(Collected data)
"""

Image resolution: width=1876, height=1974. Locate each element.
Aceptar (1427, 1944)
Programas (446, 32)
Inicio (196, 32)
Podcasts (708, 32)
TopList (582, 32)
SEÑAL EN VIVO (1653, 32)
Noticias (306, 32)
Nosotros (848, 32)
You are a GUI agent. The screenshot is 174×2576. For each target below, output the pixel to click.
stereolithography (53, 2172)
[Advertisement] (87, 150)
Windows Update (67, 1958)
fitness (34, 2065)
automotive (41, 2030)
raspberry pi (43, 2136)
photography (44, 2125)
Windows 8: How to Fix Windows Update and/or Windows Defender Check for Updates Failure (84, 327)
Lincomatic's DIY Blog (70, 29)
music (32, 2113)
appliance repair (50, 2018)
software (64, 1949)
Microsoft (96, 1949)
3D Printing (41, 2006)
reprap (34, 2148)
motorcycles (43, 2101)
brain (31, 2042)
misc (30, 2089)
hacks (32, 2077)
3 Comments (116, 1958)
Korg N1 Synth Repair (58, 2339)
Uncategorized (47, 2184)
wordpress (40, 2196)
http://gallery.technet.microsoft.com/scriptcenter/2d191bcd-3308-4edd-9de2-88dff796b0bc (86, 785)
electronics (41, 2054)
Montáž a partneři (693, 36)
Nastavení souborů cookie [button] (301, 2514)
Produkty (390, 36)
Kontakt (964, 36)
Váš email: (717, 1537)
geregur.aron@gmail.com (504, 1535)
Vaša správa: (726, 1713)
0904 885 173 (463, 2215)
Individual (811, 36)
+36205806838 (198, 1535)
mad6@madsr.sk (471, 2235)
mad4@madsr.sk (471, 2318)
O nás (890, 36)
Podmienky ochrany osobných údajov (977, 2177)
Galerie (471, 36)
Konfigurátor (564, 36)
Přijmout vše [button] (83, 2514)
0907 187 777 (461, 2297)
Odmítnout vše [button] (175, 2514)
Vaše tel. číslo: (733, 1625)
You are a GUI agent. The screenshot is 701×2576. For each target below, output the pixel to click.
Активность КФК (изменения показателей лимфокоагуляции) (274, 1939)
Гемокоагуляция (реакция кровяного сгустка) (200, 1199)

"""

Instructions for the task:
Taking the entries above, write out exactly the lines starting with the line containing "photography (44, 2125)" and going on through the line containing "reprap (34, 2148)", both included, and nothing else.

Answer space:
photography (44, 2125)
Windows 8: How to Fix Windows Update and/or Windows Defender Check for Updates Failure (84, 327)
Lincomatic's DIY Blog (70, 29)
music (32, 2113)
appliance repair (50, 2018)
software (64, 1949)
Microsoft (96, 1949)
3D Printing (41, 2006)
reprap (34, 2148)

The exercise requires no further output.